— Start —

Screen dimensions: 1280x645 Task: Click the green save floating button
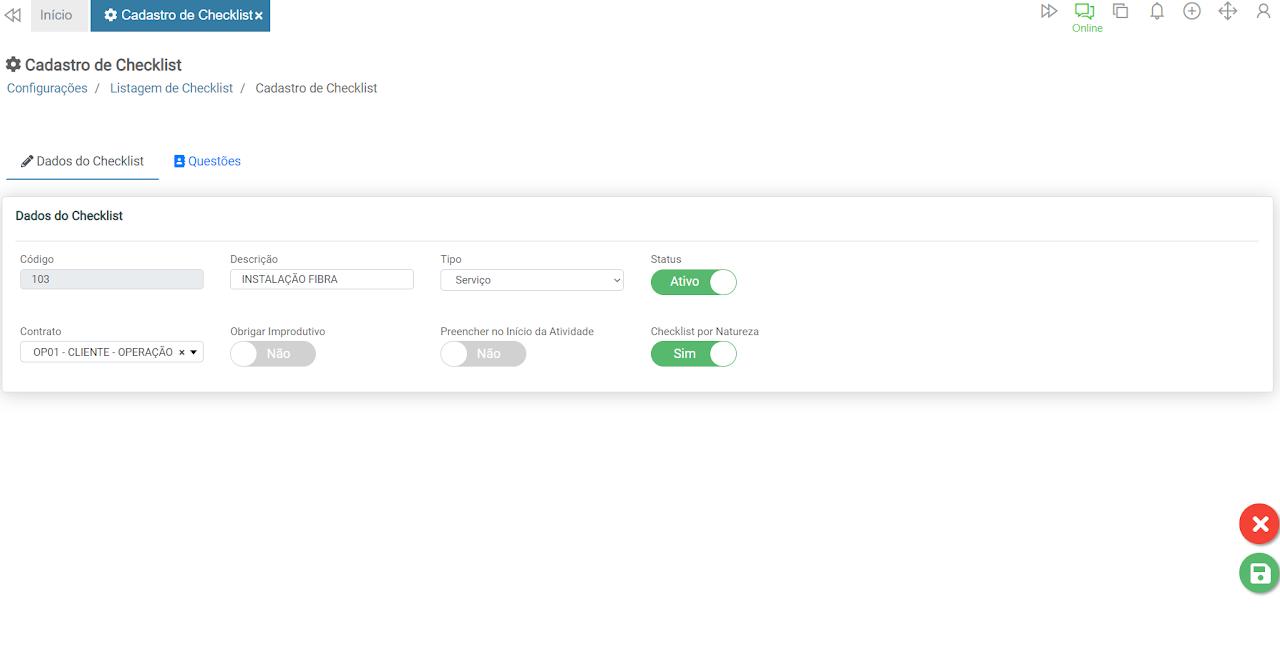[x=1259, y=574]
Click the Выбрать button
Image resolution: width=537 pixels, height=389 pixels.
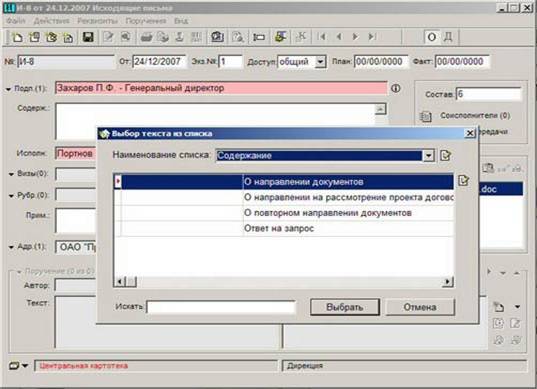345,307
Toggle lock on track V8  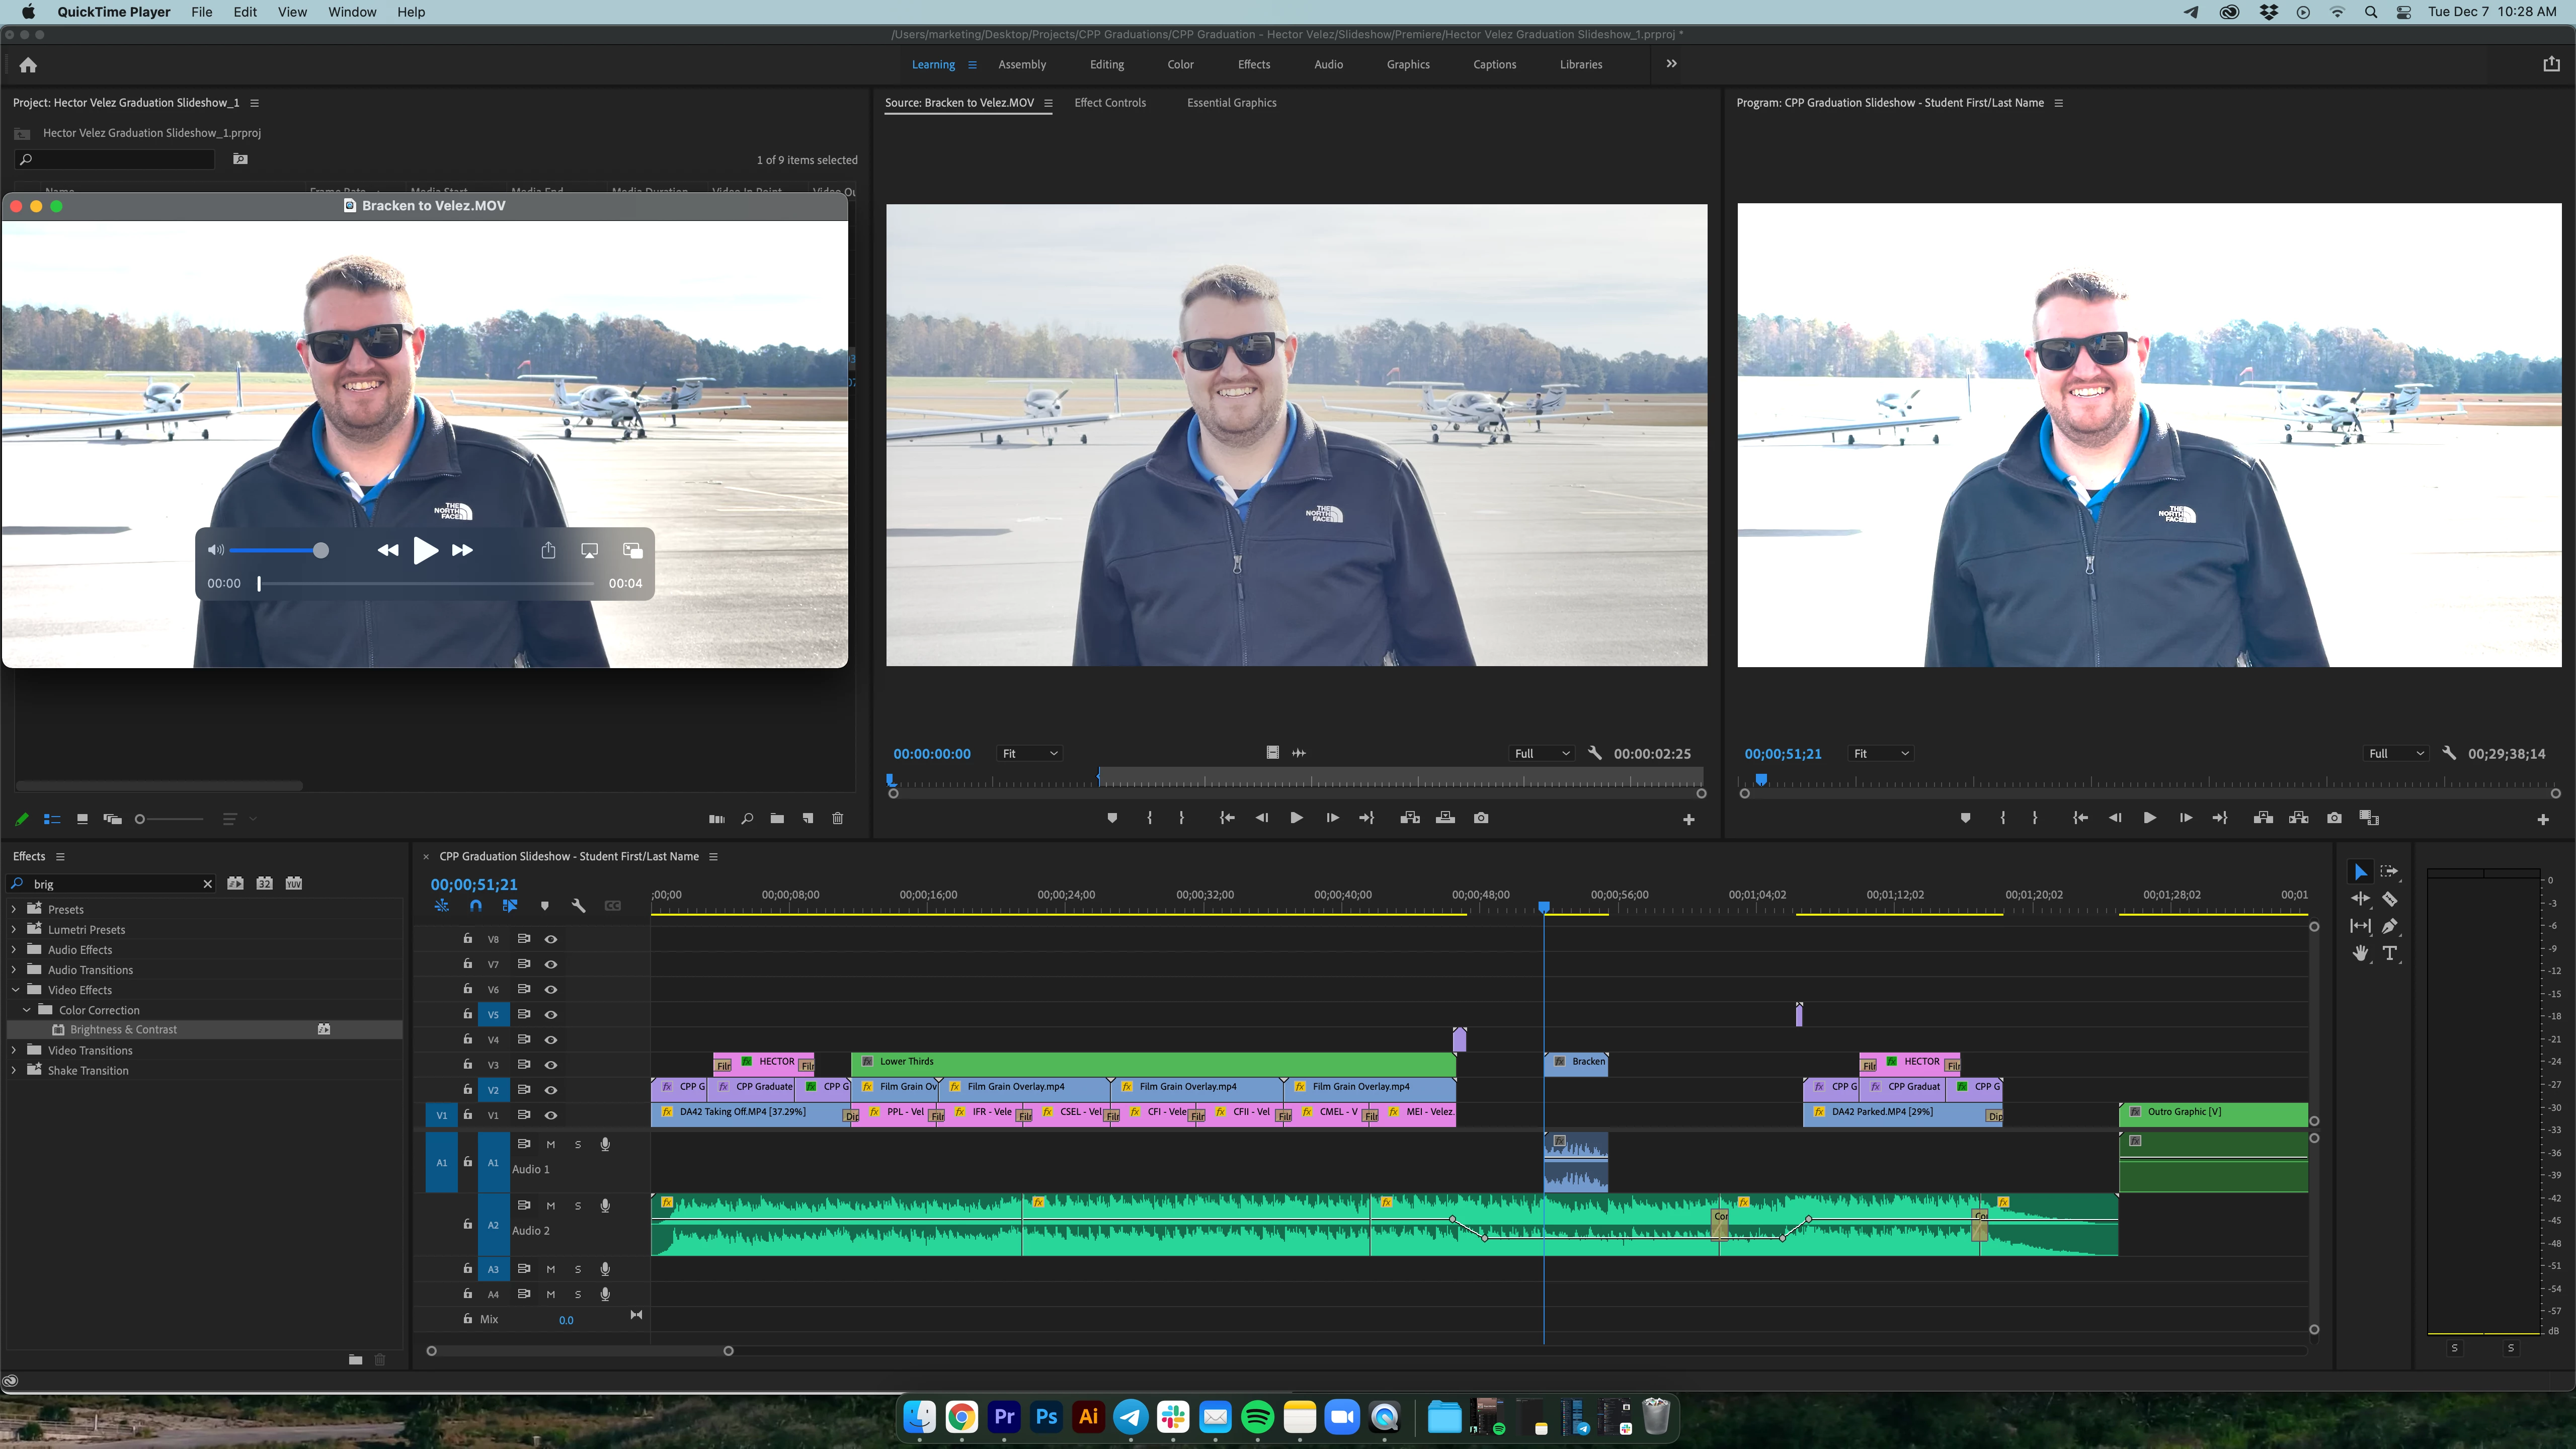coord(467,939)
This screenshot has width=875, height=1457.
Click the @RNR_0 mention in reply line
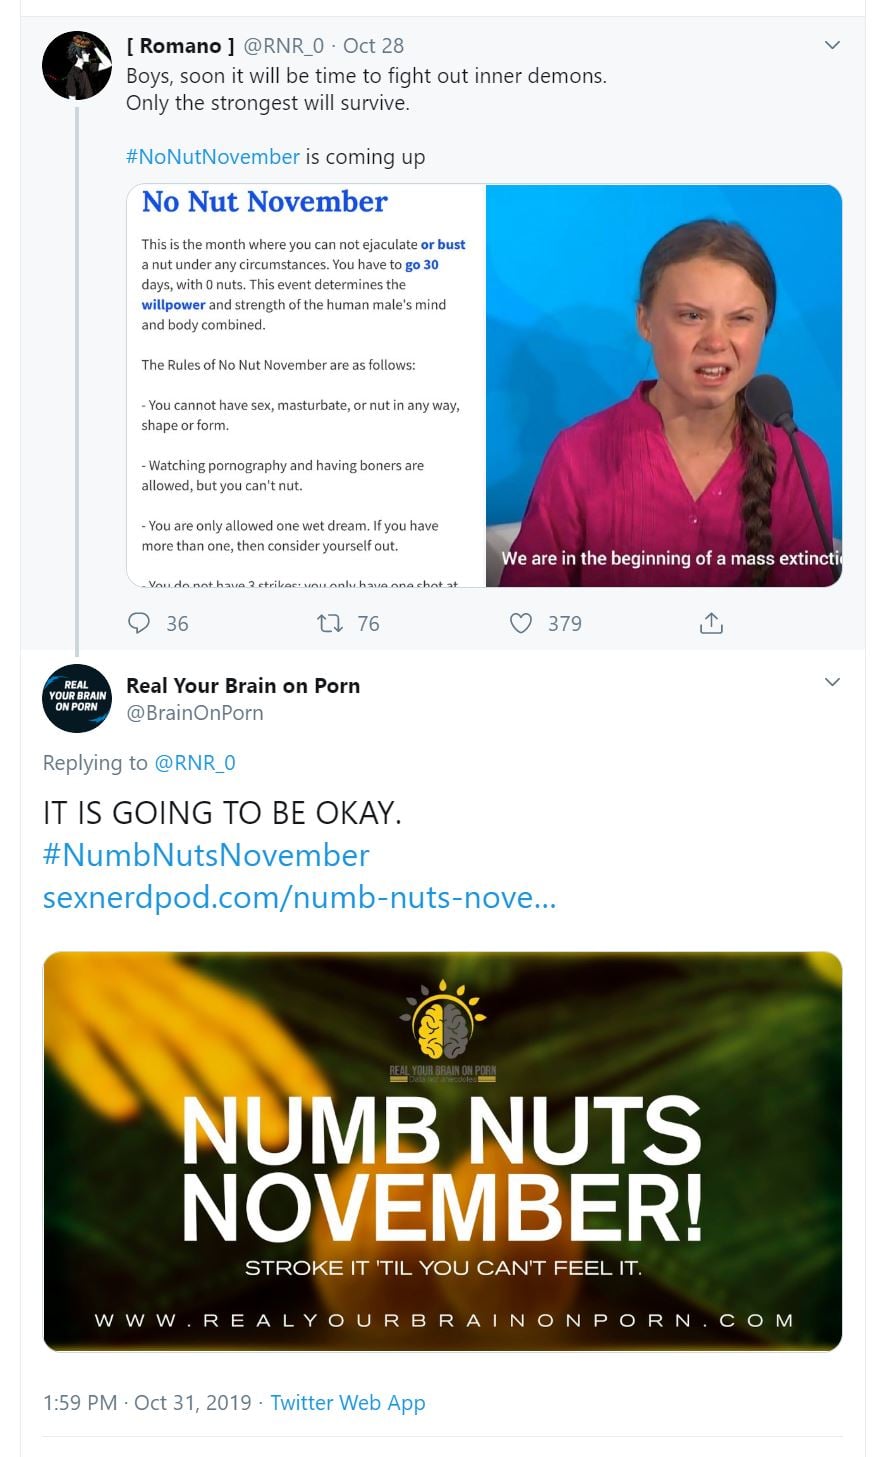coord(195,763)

— End —

Job
Retype the listing verbatim, from the line containing "This screenshot has width=875, height=1457." through the end of the listing, with both ends included. Omit the pictures from your output.

Correct result
This screenshot has width=875, height=1457.
Click the @RNR_0 mention in reply line
coord(195,763)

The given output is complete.